[Dataset entries]
####

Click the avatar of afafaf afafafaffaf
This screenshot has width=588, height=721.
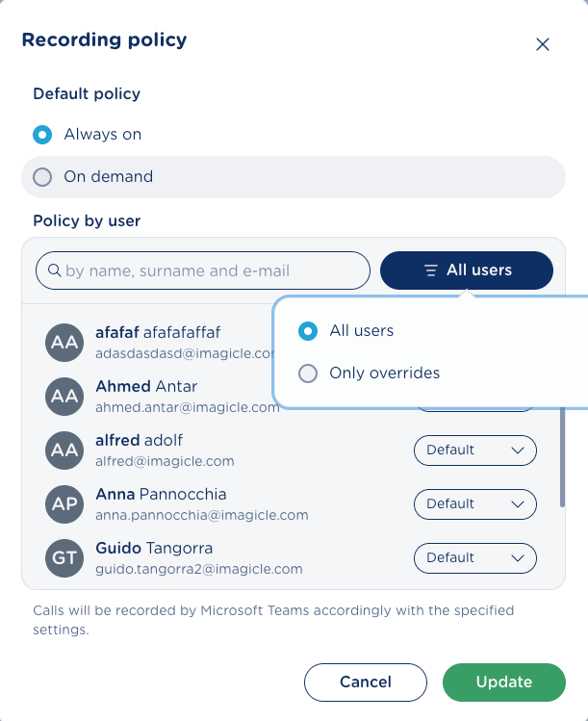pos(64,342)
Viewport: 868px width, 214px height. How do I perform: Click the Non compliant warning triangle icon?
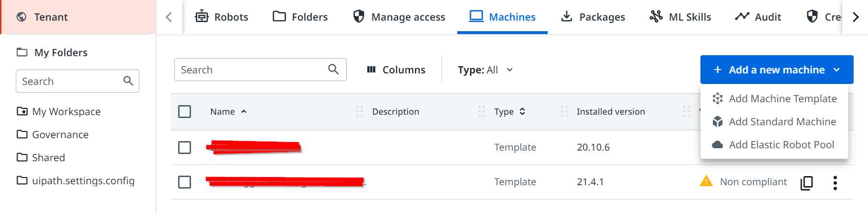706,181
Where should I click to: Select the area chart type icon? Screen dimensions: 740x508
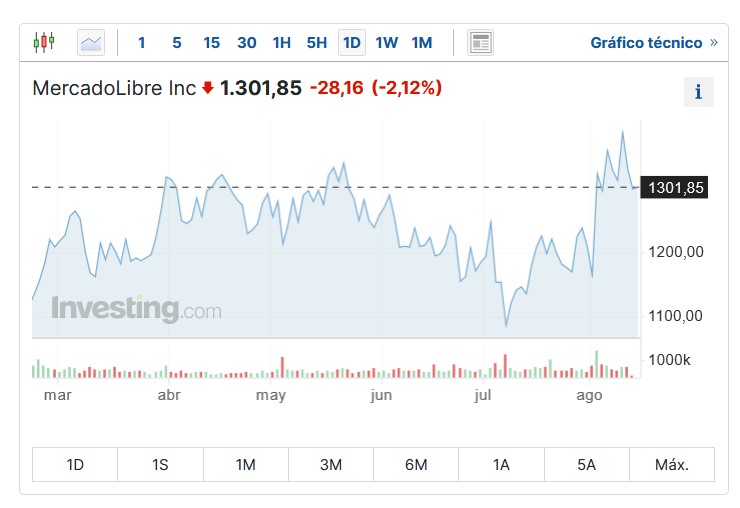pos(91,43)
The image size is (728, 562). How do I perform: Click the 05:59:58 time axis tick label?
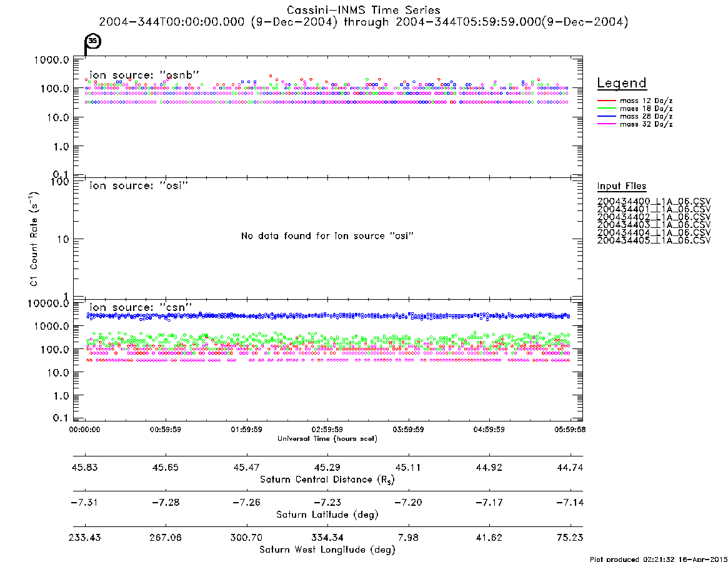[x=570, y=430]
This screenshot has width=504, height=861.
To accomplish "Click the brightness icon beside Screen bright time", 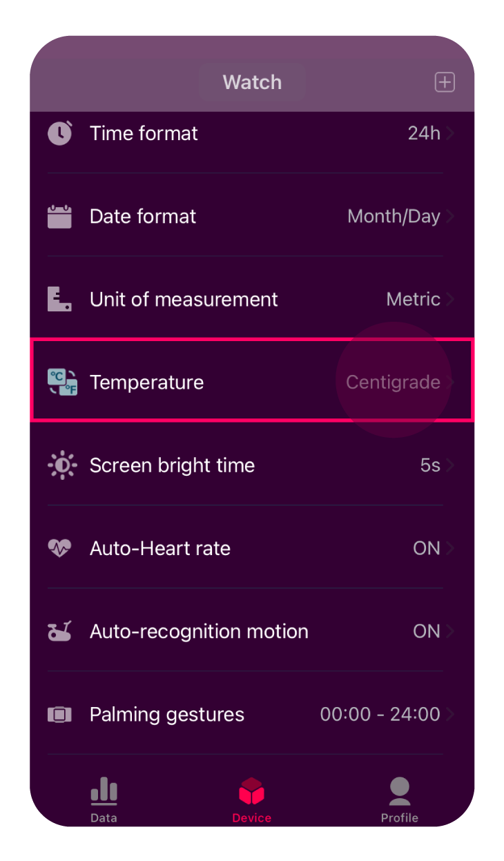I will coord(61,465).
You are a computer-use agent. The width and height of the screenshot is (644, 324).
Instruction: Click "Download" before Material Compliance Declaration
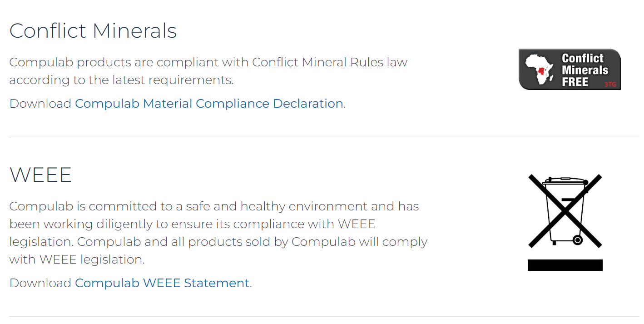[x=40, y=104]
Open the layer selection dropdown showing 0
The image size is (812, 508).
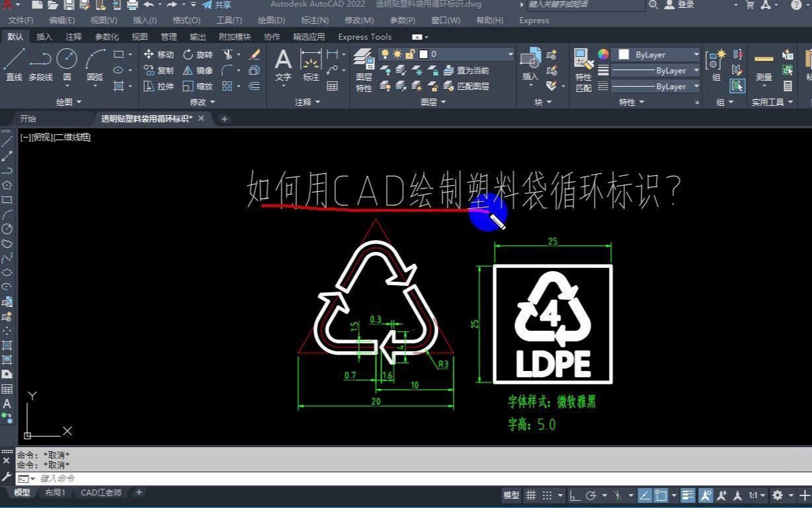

####

■ What is expected
Quote exactly, and only, the lines from the line containing "Material Compliance Declaration" through the final line of the records above, both included, omitting any pictures.

■ Answer to the exercise
Instruction: Click "Download" before Material Compliance Declaration
[x=40, y=104]
Open the layer selection dropdown showing 0
The image size is (812, 508).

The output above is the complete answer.